Faster-TAD: Towards Temporal Action Detection with Proposal Generation and Classification in a Unified Network
It addresses efficiency and flexibility issues in video analysis for applications like surveillance or sports analytics, but is incremental as it builds on Faster-RCNN with domain-specific adaptations.
The paper tackles the problem of temporal action detection in untrimmed videos by proposing Faster-TAD, a unified network that simplifies the pipeline and achieves notable performance improvements, such as 40.01% mAP on ActivityNet-1.3 and 54.09% mAP on SoccerNet-Action Spotting.

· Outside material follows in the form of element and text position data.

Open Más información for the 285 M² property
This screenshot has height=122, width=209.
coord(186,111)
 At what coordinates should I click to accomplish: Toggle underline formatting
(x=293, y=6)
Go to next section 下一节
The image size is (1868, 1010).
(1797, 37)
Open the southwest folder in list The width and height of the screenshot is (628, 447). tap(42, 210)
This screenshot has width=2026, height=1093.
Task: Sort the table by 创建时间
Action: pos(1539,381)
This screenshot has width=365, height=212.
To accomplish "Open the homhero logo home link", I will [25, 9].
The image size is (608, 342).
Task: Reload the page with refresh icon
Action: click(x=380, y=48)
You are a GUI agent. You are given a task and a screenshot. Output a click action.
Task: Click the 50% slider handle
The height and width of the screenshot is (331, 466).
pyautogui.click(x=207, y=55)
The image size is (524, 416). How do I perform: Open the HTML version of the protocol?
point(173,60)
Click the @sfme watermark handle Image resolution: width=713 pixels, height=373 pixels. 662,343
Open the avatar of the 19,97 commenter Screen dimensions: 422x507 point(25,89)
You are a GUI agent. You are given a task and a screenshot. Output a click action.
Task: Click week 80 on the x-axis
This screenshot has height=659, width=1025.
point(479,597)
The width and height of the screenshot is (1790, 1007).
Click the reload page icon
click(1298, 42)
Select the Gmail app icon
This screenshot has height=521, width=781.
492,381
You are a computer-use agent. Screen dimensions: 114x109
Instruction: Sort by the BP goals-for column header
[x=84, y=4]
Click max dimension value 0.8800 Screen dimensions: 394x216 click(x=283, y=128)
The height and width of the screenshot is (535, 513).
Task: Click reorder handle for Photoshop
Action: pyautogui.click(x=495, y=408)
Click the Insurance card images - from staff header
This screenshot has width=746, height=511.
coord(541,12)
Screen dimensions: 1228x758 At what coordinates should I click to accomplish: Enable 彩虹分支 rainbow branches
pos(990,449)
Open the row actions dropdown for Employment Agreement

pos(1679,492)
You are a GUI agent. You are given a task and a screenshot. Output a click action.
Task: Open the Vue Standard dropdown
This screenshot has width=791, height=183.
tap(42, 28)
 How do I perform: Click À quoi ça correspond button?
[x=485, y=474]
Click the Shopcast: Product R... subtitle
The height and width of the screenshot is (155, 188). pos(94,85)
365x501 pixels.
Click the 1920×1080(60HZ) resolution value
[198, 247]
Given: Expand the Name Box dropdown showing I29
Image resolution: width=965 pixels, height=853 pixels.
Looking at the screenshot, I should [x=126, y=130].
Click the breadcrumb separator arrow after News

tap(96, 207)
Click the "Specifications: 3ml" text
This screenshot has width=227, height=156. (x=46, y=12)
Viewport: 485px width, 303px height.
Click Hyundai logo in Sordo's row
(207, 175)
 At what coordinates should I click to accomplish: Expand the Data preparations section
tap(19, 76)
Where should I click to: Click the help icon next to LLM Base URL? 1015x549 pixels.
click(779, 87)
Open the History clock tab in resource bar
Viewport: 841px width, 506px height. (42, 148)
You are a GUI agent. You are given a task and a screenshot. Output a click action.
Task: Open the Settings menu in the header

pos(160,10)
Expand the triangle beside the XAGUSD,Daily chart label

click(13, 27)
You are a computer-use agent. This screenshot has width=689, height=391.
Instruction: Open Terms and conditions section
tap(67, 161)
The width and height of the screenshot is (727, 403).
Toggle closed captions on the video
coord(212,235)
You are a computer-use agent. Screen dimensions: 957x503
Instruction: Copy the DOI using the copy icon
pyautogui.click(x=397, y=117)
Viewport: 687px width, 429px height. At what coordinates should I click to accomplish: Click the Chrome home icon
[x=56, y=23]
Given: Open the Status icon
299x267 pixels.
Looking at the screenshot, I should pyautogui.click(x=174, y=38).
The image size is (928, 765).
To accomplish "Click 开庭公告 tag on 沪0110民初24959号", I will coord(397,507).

Temporal action detection (TAD) aims to detect the semantic labels and boundaries of action instances in untrimmed videos. Current mainstream approaches are multi-step solutions, which fall short in efficiency and flexibility. In this paper, we propose a unified network for TAD, termed Faster-TAD, by re-purposing a Faster-RCNN like architecture. To tackle the unique difficulty in TAD, we make important improvements over the original framework. We propose a new Context-Adaptive Proposal Module and an innovative Fake-Proposal Generation Block. What's more, we use atomic action features to improve the performance. Faster-TAD simplifies the pipeline of TAD and gets remarkable performance on lots of benchmarks, i.e., ActivityNet-1.3 (40.01% mAP), HACS Segments (38.39% mAP), SoccerNet-Action Spotting (54.09% mAP). It outperforms existing single-network detector by a large margin.